[Word and element location records]

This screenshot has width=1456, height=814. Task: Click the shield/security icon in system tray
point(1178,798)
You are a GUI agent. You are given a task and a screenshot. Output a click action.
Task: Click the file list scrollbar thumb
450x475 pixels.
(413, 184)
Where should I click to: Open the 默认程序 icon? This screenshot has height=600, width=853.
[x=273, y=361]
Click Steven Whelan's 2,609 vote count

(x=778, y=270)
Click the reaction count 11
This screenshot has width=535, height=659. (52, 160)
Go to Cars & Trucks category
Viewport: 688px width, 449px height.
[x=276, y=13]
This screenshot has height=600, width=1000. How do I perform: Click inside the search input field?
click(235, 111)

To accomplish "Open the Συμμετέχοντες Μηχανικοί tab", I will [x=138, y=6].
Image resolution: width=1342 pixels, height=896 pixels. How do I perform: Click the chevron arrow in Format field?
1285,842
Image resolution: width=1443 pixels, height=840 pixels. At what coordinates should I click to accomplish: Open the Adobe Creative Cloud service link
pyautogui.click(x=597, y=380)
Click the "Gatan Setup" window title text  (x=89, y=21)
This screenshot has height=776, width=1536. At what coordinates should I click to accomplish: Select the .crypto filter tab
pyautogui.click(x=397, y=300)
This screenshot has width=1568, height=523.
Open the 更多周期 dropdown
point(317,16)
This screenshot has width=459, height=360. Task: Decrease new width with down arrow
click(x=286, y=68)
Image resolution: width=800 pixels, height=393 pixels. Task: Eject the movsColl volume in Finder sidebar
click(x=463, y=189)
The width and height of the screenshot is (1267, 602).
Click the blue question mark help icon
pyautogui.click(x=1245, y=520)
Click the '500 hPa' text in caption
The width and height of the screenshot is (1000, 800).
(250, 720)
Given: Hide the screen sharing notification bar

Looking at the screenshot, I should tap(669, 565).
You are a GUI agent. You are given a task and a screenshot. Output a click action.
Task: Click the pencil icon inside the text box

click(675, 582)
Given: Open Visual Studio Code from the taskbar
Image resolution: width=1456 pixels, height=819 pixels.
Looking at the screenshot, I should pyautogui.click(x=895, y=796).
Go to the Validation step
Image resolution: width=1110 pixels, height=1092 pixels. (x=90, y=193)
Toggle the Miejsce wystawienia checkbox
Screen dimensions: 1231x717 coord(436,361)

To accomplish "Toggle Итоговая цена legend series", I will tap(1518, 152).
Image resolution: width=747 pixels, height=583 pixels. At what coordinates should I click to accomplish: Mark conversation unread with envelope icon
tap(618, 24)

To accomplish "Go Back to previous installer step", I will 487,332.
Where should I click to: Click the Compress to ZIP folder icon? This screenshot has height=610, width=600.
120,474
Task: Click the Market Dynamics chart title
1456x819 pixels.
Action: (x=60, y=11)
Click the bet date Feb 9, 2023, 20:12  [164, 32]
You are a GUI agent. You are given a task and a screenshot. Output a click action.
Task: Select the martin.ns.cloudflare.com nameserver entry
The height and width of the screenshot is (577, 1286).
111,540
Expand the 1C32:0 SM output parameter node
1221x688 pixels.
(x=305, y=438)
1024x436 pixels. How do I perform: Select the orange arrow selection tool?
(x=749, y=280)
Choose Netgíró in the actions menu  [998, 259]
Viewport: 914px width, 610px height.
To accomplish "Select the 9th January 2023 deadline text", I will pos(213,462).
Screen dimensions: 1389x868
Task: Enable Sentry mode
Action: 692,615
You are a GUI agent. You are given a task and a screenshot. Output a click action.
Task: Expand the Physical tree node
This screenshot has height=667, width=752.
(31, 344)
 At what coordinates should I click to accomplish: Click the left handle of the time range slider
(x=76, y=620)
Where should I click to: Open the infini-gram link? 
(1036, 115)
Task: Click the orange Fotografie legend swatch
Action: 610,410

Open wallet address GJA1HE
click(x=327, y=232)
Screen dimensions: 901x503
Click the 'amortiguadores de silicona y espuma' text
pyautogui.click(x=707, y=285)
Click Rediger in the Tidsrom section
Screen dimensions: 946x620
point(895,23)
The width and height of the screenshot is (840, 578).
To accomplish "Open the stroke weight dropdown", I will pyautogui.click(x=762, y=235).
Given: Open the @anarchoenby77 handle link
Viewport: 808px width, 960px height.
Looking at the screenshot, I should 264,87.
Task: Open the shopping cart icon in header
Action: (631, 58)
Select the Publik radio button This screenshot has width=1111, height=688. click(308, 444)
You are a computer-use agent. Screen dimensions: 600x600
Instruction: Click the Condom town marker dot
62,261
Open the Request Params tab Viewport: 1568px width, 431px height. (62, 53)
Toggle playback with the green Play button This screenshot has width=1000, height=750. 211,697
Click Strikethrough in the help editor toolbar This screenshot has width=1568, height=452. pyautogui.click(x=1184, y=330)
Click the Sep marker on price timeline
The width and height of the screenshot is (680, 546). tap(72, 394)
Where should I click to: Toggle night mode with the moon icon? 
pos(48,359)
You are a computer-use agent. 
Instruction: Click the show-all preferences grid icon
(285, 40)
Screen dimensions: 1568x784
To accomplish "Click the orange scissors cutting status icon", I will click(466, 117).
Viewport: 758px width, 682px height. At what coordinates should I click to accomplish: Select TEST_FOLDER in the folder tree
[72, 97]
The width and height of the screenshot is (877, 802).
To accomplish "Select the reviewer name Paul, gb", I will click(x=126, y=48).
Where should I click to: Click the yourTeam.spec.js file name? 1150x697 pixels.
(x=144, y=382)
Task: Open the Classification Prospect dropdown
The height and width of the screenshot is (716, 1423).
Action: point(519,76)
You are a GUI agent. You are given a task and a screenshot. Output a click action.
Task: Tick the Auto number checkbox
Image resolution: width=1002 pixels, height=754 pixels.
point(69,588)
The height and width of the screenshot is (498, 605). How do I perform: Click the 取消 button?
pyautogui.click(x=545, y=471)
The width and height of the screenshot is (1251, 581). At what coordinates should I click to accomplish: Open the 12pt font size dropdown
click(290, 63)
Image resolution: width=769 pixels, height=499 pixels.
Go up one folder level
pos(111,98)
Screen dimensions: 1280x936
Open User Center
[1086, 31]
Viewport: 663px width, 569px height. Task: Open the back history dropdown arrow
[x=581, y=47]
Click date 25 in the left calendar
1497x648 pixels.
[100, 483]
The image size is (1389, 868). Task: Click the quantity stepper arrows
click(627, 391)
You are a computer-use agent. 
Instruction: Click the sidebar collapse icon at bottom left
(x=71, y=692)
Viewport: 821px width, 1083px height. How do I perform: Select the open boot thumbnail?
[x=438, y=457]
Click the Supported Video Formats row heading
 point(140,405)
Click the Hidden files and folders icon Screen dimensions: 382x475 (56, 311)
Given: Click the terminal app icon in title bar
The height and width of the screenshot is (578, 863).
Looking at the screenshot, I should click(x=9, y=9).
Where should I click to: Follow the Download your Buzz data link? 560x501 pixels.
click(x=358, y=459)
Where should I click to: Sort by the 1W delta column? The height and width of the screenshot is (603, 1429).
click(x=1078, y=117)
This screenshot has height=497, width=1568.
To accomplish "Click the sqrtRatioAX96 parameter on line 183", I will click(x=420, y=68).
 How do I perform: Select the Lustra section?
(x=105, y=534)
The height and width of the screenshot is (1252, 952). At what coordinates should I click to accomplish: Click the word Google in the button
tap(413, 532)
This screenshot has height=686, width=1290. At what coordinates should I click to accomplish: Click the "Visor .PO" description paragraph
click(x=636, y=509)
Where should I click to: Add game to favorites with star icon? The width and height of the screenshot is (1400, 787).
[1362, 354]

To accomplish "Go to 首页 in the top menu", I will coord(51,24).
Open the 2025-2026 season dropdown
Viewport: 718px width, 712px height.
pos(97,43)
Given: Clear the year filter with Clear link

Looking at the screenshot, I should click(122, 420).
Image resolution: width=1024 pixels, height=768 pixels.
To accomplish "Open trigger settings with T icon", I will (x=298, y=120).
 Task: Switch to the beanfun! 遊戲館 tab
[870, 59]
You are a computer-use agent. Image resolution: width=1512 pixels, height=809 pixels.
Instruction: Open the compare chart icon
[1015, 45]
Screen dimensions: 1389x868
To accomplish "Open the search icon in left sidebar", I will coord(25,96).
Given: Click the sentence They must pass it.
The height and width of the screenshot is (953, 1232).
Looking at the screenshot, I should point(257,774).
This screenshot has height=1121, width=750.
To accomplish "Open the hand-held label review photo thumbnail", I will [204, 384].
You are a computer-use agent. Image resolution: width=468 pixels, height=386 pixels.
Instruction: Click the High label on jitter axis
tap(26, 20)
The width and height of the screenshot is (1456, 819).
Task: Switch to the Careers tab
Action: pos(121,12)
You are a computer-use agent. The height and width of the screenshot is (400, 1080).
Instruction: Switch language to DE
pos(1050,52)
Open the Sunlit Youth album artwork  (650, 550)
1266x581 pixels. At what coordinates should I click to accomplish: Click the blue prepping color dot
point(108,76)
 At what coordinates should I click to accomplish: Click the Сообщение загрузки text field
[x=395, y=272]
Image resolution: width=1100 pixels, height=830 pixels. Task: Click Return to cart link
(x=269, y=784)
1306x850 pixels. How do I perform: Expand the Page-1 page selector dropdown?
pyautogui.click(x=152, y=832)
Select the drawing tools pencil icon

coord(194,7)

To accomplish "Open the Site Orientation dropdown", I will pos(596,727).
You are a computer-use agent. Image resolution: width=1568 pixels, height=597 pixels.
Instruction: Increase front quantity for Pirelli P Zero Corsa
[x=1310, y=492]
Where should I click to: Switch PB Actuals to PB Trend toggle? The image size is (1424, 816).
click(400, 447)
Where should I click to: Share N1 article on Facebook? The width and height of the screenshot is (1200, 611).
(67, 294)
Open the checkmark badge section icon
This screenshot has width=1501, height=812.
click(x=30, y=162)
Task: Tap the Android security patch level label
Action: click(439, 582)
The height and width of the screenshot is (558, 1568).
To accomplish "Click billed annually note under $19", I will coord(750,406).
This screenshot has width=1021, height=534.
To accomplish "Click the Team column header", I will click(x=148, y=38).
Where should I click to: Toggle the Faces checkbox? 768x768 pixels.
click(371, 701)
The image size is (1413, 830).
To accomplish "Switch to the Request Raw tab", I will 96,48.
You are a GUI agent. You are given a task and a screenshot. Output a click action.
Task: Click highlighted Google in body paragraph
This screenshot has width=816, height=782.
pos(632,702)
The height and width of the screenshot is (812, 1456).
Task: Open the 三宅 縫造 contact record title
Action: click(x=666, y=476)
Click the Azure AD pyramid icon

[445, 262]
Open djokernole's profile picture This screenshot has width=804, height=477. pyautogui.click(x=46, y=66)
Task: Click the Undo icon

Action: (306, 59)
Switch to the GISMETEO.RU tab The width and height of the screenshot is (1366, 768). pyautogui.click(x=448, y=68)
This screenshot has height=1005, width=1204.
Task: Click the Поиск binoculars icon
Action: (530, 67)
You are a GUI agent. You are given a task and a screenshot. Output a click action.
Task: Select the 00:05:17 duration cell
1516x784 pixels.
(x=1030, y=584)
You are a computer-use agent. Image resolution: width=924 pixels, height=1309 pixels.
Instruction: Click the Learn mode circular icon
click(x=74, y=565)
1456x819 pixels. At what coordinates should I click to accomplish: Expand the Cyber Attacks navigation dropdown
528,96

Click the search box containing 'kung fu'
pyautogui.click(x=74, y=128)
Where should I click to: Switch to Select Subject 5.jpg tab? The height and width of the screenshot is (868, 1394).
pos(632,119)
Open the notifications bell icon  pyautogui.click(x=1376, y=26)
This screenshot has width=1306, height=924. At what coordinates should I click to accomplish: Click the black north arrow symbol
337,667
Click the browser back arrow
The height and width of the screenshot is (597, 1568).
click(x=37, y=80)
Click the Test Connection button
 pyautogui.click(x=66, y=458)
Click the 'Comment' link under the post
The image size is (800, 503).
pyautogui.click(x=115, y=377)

▶ _TASK STATEMENT_
Write out the lines between the one containing "Viewport: 821px width, 1083px" and the one containing "Looking at the screenshot, I should click(122, 420).", inclusive, reproducing them exactly.

▶ _RESULT OF THIS EXERCISE_
Viewport: 821px width, 1083px height. How do I perform: Select the open boot thumbnail?
[x=438, y=457]
Click the Supported Video Formats row heading
 point(140,405)
Click the Hidden files and folders icon Screen dimensions: 382x475 (56, 311)
Given: Click the terminal app icon in title bar
The height and width of the screenshot is (578, 863).
Looking at the screenshot, I should click(x=9, y=9).
Where should I click to: Follow the Download your Buzz data link? 560x501 pixels.
click(x=358, y=459)
Where should I click to: Sort by the 1W delta column? The height and width of the screenshot is (603, 1429).
click(x=1078, y=117)
This screenshot has height=497, width=1568.
To accomplish "Click the sqrtRatioAX96 parameter on line 183", I will click(x=420, y=68).
 How do I perform: Select the Lustra section?
(x=105, y=534)
The height and width of the screenshot is (1252, 952). At what coordinates should I click to accomplish: Click the word Google in the button
tap(413, 532)
This screenshot has height=686, width=1290. At what coordinates should I click to accomplish: Click the "Visor .PO" description paragraph
click(x=636, y=509)
Where should I click to: Add game to favorites with star icon? The width and height of the screenshot is (1400, 787).
[1362, 354]

To accomplish "Go to 首页 in the top menu", I will coord(51,24).
Open the 2025-2026 season dropdown
Viewport: 718px width, 712px height.
pos(97,43)
Given: Clear the year filter with Clear link

Looking at the screenshot, I should click(122, 420).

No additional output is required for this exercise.